Log:    This is encoder.py from pypy 2.7, with the changes in CPython 2.7--
        3.5 manually applied.

diff --git a/lib-python/3/json/encoder.py b/lib-python/3/json/encoder.py
--- a/lib-python/3/json/encoder.py
+++ b/lib-python/3/json/encoder.py
@@ -2,6 +2,8 @@
 """
 import re
 
+from __pypy__.builders import StringBuilder
+
 try:
     from _json import encode_basestring_ascii as c_encode_basestring_ascii
 except ImportError:
@@ -157,6 +159,11 @@
         if default is not None:
             self.default = default
 
+        if indent is not None and not isinstance(ident, str):
+            self.indent_str = ' ' * indent
+        else:
+            self.indent_str = indent
+
     def default(self, o):
         """Implement this method in a subclass such that it returns
         a serializable object for ``o``, or calls the base implementation
@@ -186,19 +193,126 @@
         '{"foo": ["bar", "baz"]}'
 
         """
-        # This is for extremely simple cases and benchmarks.

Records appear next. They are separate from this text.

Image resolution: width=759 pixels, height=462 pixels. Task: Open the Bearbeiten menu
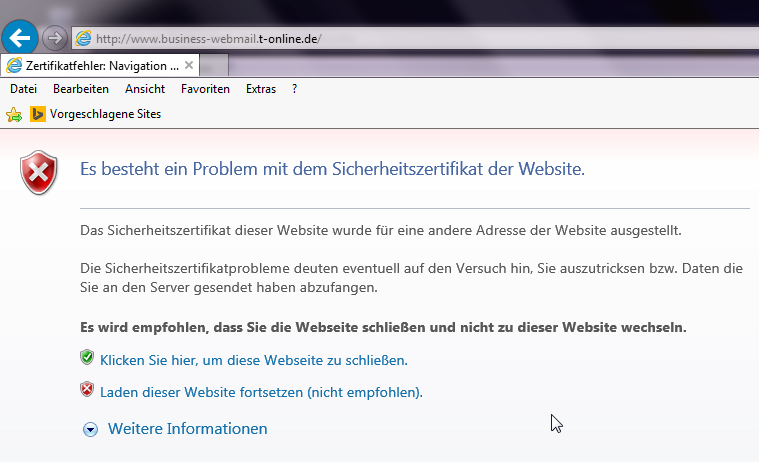pos(81,89)
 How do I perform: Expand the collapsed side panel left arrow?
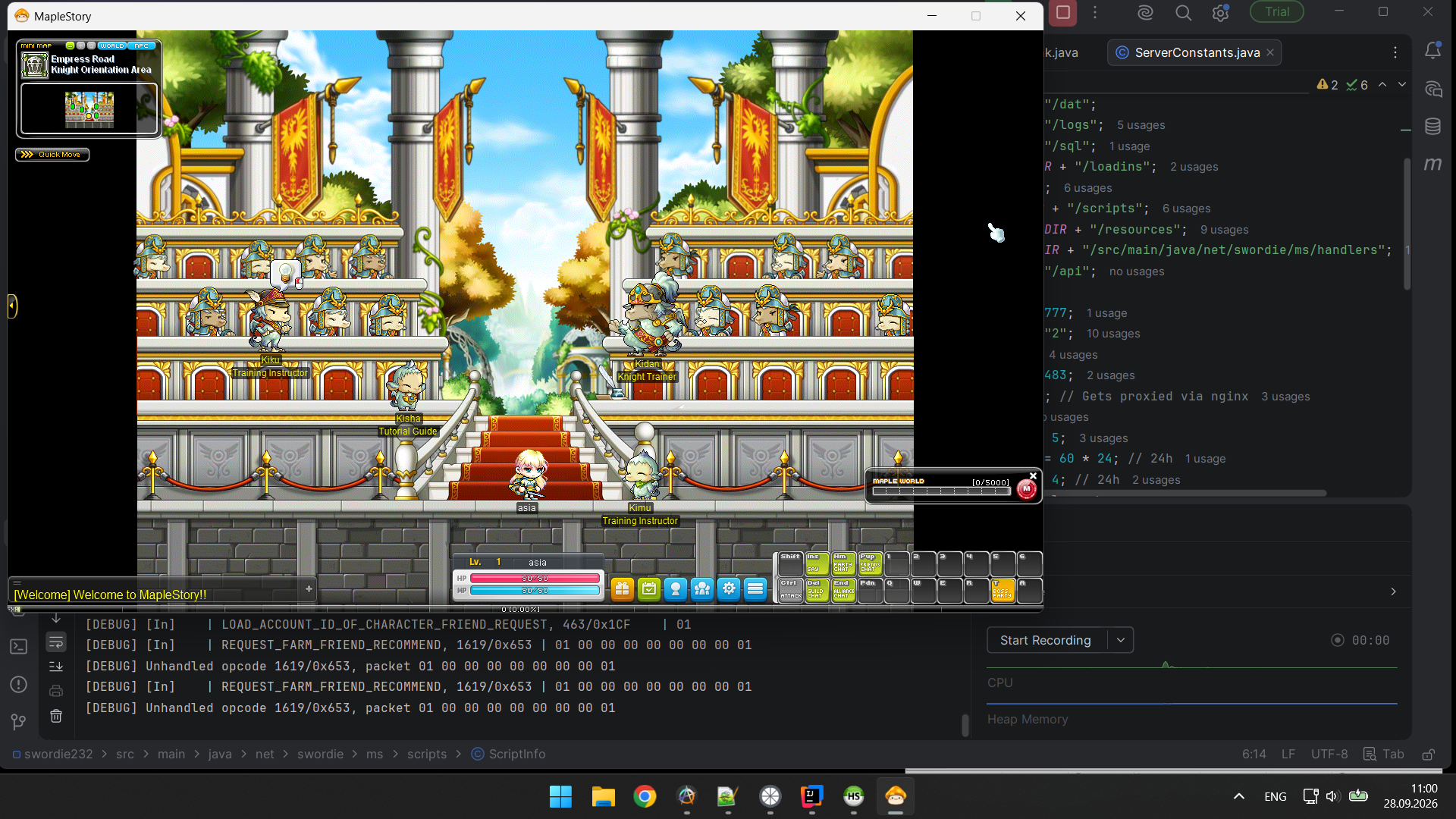[11, 306]
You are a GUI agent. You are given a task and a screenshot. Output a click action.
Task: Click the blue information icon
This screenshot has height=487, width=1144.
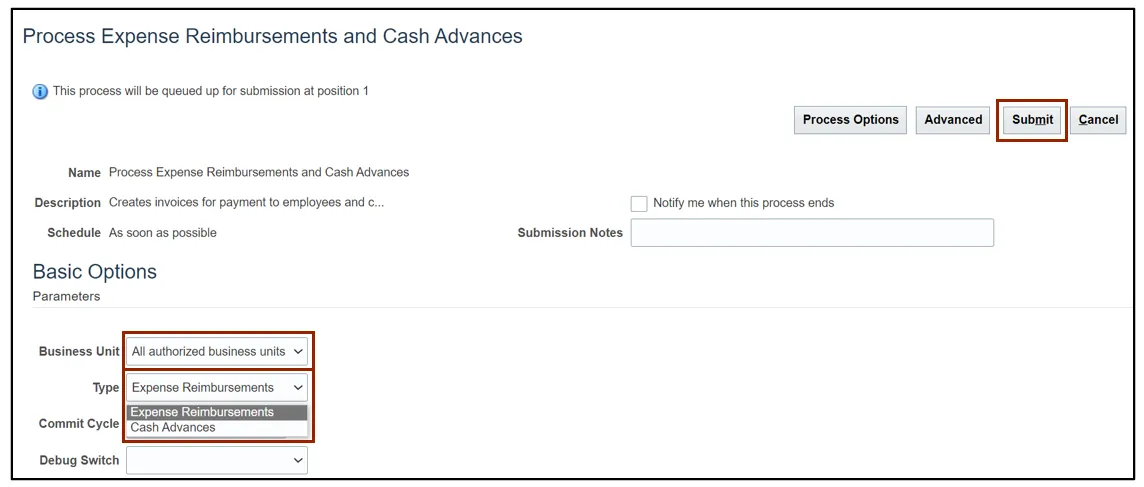[40, 92]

+        if self.check_circular:
+            markers = {}
+        else:
+            markers = None
+        builder = StringBuilder()
+        self.__encode(o, markers, builder, 0)

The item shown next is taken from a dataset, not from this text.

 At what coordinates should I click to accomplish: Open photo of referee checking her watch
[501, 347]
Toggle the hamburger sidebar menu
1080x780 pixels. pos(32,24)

+        return builder.build()
+
+    def __emit_indent(self, builder, _current_indent_level):
+        if self.indent is not None:
+            _current_indent_level += 1
+            newline_indent = '\n' + self.indent_str * _current_indent_level
+            separator = self.item_separator + newline_indent
+            builder.append(newline_indent)
+        else:
+            separator = self.item_separator
+        return separator, _current_indent_level
+
+    def __emit_unindent(self, builder, _current_indent_level):
+        if self.indent is not None:
+            builder.append('\n')
+            builder.append(self.indent_str * (_current_indent_level - 1))
+
+    def __encode(self, o, markers, builder, _current_indent_level):
         if isinstance(o, str):
-            if self.ensure_ascii:
-                return encode_basestring_ascii(o)
+            builder.append('"')
+            builder.append(self.__encoder(o))

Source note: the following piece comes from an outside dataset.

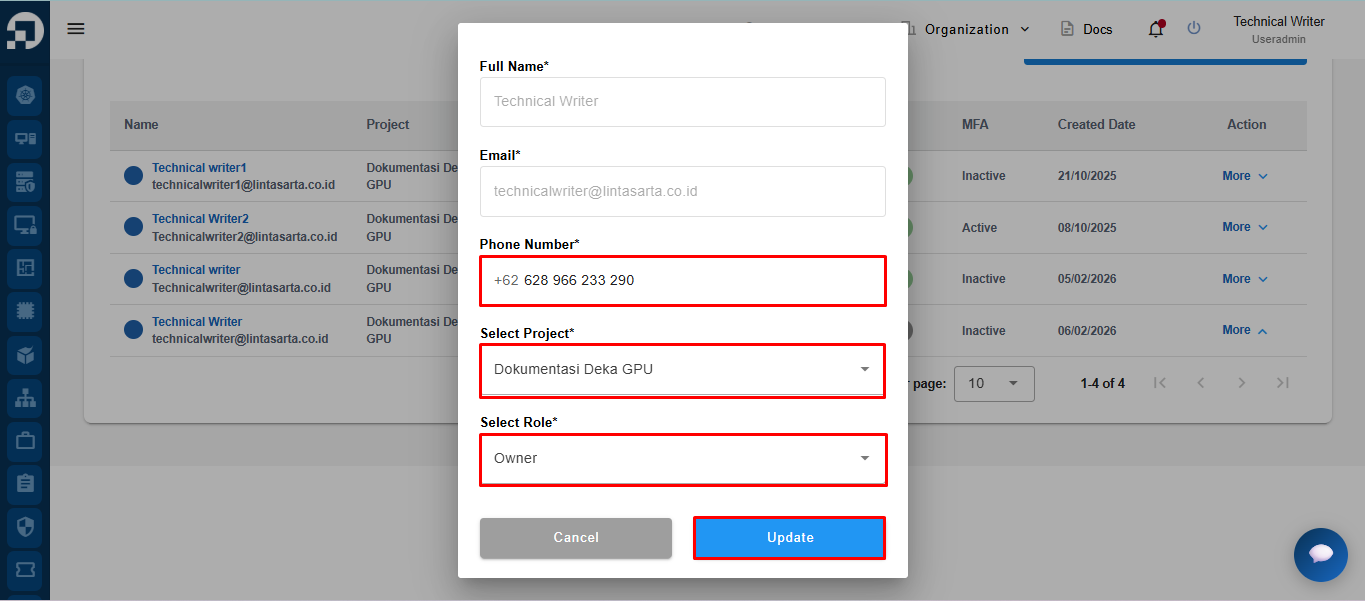Open the shield security sidebar icon
The height and width of the screenshot is (601, 1365).
point(25,526)
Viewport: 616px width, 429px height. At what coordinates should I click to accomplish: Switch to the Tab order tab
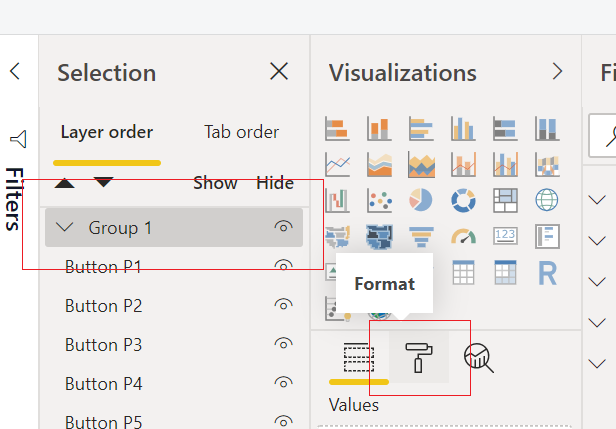point(242,132)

+            builder.append('"')
+        elif o is None:
+            builder.append('null')
+        elif o is True:
+            builder.append('true')
+        elif o is False:
+            builder.append('false')
+        elif isinstance(o, int):
+            # Subclasses of int/float may override __str__, but we still
+            # want to encode them as integers/floats in JSON. One example
+            # within the standard library is IntEnum.
+            builder.append(int.__str__(o))
+        elif isinstance(o, float):
+            builder.append(self.__floatstr(o))
+        elif isinstance(o, (list, tuple)):
+            if not o:
+                builder.append('[]')
+                return
+            self.__encode_list(o, markers, builder, _current_indent_level)
+        elif isinstance(o, dict):
+            if not o:
+                builder.append('{}')
+                return
+            self.__encode_dict(o, markers, builder, _current_indent_level)
+        else:
+            self.__mark_markers(markers, o)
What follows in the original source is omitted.